_任务 1_.
请重写这篇关于文本摘要的节选，范围从"### 2. 加载模型和分词器"起，到"1. 新闻文章：这是需要生成摘要的长篇新闻文章，通常包括多个段落的详细新闻内容。"止（含）。其中的"分词器"一律替换为"词元化器"。
_任务 2_.
节选提到要用TrainingArguments设置哪些超参数？请全部列出。

_节选_.

------------------------------------------------

### Transformer用于Summarization任务
其核心思想是将输入的长文本生成简洁、连贯的摘要。这类任务属于生成式任务。
1. 加载预训练模型
* 选择预训练的生成模型，比如BART、T5、Pegasus等。这些模型已经在大量文本数据上进行了预训练，具备良好的语言生成能力。
2. 数据预处理
* 分词：使用预训练模型的分词器（如BARTTokenizer、T5Tokenizer）对输入文本和摘要进行分词。确保输入文本的长度不超过模型的最大输入长度（如1024 tokens），而摘要通常也有长度限制（如150 tokens）。
* 标签设置：摘要作为目标标签，需要经过同样的分词处理，用于计算训练过程中的损失。
3. 设置训练参数
* 使用TrainingArguments来设置训练时所需的超参数，这些参数包括：
    * 批次大小：决定每个训练步骤中处理的数据量。
    * 学习率：决定每次模型更新时的步长，常用AdamW优化器。
    * 训练轮数（Epochs）：决定数据集被完整训练的次数。
    * 梯度裁剪（Gradient Clipping）：避免梯度爆炸，尤其是在生成任务中非常有用。
4. 训练模型
* Hugging Face提供的Trainer API使得训练过程更加简便高效。通过该API可以自动管理训练过程，包含训练循环、验证和模型保存等功能。
    * 将预处理好的数据传入模型，并利用Trainer进行模型的微调。
    * 在训练过程中，模型会不断学习如何将长文本生成出与参考摘要相似的简短摘要。
5. 评估模型
* 微调完成后，需要对模型的表现进行评估。评估的标准通常使用生成任务中的经典指标：
    * ROUGE：衡量生成的摘要与参考摘要在词汇层面的相似度。
    * BLEU：另一种常见的生成任务评估指标，适用于较短文本的生成。
6. 生成摘要（推理阶段）
* 在模型微调完成后，可以使用模型来生成摘要。推理阶段包括：
    * 输入处理：将长文本输入到模型中。
    * 生成摘要：利用generate函数生成目标摘要。可以使用不同的生成策略，如greedy search（贪心搜索）或beam search（束搜索），以提升生成摘要的质量。
    


### 1. 导包

In [14]:
import torch
from transformers import BartTokenizer, BartForConditionalGeneration
from datasets import load_dataset
import pandas as pd
from transformers import Trainer, TrainingArguments

### 2. 加载模型和分词器

In [2]:
# 加载BART模型和分词器
model_name = 'facebook/bart-large-cnn'
tokenizer = BartTokenizer.from_pretrained(model_name)
model = BartForConditionalGeneration.from_pretrained(model_name)

### 3. 加载数据集

cnn_dailymail数据集是一个常用于文本摘要任务的公开数据集。这个数据集是从CNN和Daily Mail两个新闻网站上搜集得到的。<br>

数据集内容：<br>
1. 新闻文章：这是需要生成摘要的长篇新闻文章，通常包括多个段落的详细新闻内容。

------------------------------------------------

_原始素材_.
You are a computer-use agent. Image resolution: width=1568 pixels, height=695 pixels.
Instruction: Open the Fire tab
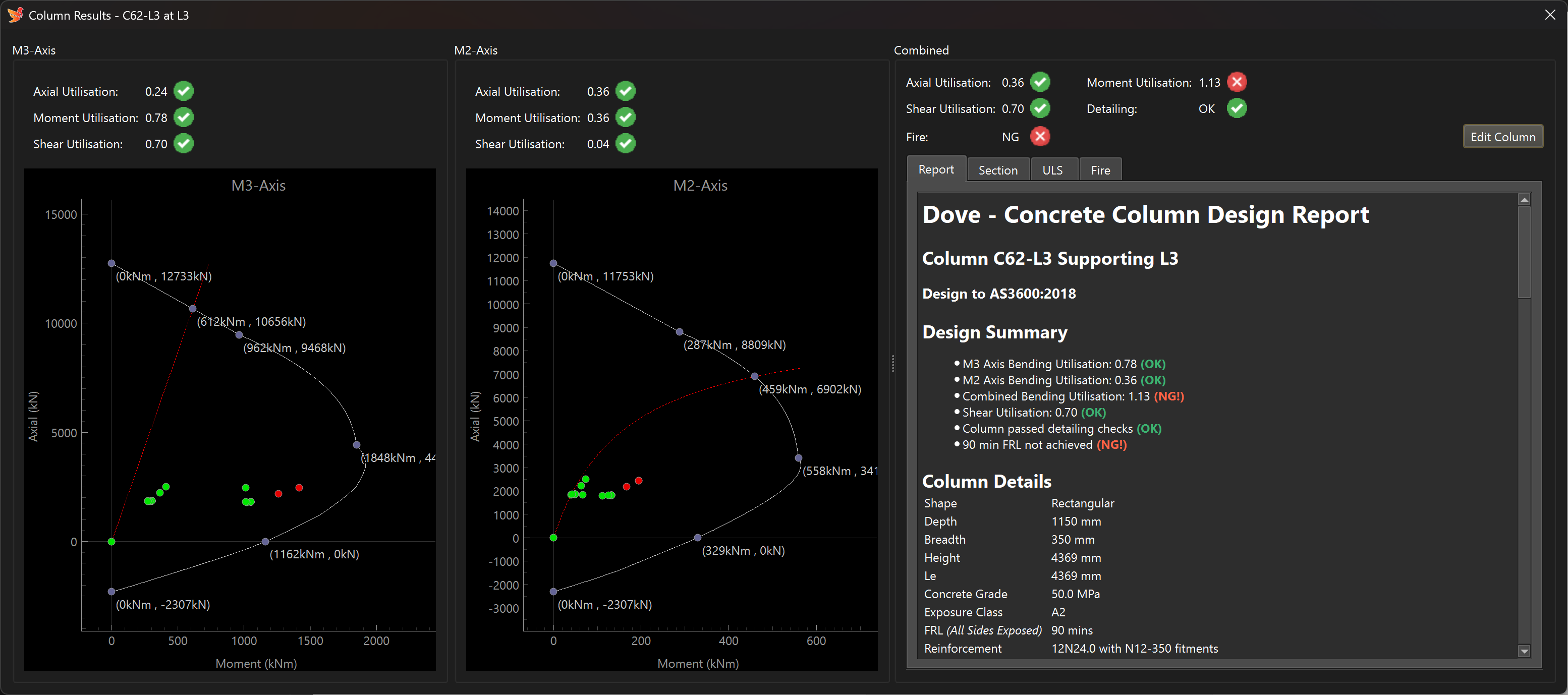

------------------------------------------------

_解答 1_.
### 2. 加载模型和词元化器

In [2]:
# 加载BART模型和词元化器
model_name = 'facebook/bart-large-cnn'
tokenizer = BartTokenizer.from_pretrained(model_name)
model = BartForConditionalGeneration.from_pretrained(model_name)

### 3. 加载数据集

cnn_dailymail数据集是一个常用于文本摘要任务的公开数据集。这个数据集是从CNN和Daily Mail两个新闻网站上搜集得到的。<br>

数据集内容：<br>
1. 新闻文章：这是需要生成摘要的长篇新闻文章，通常包括多个段落的详细新闻内容。

_解答 2_.
批次大小、学习率、训练轮数（Epochs）、梯度裁剪（Gradient Clipping）